--- begin ---

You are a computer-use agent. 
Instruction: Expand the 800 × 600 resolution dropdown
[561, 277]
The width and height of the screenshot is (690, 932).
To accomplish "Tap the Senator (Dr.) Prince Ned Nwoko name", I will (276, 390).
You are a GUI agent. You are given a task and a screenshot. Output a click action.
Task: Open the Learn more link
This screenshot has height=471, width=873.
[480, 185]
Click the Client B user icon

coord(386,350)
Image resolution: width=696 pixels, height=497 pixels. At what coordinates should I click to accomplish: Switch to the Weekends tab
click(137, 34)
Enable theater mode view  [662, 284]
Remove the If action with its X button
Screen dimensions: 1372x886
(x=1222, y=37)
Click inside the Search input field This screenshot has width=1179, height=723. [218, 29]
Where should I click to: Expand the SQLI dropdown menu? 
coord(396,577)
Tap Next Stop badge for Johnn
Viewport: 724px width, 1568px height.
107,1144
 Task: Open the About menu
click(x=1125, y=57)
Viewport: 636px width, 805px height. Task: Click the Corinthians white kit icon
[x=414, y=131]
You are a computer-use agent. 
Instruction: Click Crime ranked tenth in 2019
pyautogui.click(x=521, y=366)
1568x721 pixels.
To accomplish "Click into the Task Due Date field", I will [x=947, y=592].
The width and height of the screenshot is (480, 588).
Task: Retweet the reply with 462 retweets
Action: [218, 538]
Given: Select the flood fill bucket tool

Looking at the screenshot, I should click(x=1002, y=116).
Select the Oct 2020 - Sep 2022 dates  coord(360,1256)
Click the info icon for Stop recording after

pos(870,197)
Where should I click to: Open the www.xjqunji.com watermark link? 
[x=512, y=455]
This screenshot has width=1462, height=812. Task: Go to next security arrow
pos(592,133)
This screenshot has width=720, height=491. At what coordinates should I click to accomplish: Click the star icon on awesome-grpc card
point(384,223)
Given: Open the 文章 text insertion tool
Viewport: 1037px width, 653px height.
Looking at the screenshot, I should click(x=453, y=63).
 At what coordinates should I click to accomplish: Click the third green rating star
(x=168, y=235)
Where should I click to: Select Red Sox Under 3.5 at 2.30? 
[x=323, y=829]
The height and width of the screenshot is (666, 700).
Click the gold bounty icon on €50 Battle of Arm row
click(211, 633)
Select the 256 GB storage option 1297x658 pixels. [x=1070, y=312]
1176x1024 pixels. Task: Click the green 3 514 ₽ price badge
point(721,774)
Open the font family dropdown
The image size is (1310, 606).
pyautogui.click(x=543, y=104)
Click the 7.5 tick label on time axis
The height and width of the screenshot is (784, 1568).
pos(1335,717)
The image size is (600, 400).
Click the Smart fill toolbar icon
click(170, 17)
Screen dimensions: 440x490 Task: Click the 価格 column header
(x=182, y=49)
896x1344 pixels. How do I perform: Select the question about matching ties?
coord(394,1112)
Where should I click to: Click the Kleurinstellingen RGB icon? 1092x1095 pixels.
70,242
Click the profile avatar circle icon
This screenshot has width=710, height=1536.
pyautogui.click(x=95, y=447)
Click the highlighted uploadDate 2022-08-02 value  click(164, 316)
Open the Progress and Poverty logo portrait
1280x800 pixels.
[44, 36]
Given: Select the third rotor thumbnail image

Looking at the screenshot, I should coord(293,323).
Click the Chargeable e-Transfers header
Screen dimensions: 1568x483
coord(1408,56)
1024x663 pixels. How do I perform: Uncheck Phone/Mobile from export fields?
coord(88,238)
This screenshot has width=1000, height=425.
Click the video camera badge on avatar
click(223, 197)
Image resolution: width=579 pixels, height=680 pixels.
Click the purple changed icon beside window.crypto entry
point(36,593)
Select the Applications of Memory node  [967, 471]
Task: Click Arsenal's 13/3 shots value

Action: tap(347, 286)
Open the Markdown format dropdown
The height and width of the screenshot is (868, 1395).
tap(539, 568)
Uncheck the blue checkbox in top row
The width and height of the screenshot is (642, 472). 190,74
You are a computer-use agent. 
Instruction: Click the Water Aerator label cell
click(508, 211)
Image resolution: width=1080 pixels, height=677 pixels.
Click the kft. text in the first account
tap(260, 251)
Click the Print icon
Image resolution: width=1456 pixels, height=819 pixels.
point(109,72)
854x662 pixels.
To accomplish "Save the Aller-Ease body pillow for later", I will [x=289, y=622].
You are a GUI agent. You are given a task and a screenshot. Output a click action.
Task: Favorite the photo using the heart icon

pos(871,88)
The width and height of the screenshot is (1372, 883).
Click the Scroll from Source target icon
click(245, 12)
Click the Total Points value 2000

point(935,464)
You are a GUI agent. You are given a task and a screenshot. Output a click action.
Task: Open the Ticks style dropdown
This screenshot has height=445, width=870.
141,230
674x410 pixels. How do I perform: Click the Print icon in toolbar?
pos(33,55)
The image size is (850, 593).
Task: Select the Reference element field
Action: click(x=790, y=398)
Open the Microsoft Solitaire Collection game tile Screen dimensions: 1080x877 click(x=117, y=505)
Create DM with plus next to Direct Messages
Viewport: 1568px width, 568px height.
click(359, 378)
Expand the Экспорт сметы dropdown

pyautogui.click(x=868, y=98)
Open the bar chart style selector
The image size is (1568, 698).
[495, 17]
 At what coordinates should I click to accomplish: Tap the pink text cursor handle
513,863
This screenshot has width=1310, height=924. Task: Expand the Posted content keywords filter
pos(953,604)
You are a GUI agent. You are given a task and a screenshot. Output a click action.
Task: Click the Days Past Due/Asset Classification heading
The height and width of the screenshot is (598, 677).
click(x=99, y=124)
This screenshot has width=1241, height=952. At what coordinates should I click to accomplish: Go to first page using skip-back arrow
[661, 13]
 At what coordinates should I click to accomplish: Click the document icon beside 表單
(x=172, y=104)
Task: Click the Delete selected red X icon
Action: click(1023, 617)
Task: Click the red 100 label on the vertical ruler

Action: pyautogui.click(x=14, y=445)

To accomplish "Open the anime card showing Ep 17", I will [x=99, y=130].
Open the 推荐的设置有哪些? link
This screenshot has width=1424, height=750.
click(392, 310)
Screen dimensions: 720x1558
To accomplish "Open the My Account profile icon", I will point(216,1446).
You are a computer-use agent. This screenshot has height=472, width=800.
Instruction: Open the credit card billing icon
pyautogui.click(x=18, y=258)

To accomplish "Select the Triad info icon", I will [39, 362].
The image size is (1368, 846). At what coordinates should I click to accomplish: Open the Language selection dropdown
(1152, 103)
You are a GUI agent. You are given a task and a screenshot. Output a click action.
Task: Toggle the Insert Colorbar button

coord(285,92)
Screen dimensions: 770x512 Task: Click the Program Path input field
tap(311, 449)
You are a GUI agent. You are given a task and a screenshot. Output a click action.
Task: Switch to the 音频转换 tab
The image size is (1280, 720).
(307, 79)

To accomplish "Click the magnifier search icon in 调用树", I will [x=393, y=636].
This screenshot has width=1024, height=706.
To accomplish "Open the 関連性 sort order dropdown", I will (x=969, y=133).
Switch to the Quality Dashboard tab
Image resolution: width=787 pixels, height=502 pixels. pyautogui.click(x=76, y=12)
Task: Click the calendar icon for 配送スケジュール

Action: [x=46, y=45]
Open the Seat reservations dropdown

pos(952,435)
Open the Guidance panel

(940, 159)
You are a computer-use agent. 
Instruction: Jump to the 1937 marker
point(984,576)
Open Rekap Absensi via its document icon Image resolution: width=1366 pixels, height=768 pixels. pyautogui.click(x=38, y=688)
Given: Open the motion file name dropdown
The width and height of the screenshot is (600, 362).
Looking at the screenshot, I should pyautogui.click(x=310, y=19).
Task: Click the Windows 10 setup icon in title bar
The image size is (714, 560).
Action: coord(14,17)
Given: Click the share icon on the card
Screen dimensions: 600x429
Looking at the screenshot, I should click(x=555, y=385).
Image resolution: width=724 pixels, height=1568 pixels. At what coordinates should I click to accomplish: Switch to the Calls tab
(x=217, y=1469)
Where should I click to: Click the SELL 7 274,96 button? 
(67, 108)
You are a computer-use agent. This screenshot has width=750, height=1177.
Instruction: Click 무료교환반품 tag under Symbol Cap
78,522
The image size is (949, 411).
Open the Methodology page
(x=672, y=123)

--- end ---

■ **DIRECTIVE**
Please turn the lines above, from the line with "Switch to the Quality Dashboard tab" to the line with "(x=217, y=1469)", into a numbered list, leaving out any blank lines.

■ **TASK ANSWER**
1. Switch to the Quality Dashboard tab
2. Image resolution: width=787 pixels, height=502 pixels. pyautogui.click(x=76, y=12)
3. Task: Click the calendar icon for 配送スケジュール
4. Action: [x=46, y=45]
5. Open the Seat reservations dropdown
6. pos(952,435)
7. Open the Guidance panel
8. (940, 159)
9. You are a computer-use agent. 
10. Instruction: Jump to the 1937 marker
11. point(984,576)
12. Open Rekap Absensi via its document icon Image resolution: width=1366 pixels, height=768 pixels. pyautogui.click(x=38, y=688)
13. Given: Open the motion file name dropdown
14. The width and height of the screenshot is (600, 362).
15. Looking at the screenshot, I should pyautogui.click(x=310, y=19).
16. Task: Click the Windows 10 setup icon in title bar
17. The image size is (714, 560).
18. Action: coord(14,17)
19. Given: Click the share icon on the card
20. Screen dimensions: 600x429
21. Looking at the screenshot, I should click(x=555, y=385).
22. Image resolution: width=724 pixels, height=1568 pixels. At what coordinates should I click to accomplish: Switch to the Calls tab
23. (x=217, y=1469)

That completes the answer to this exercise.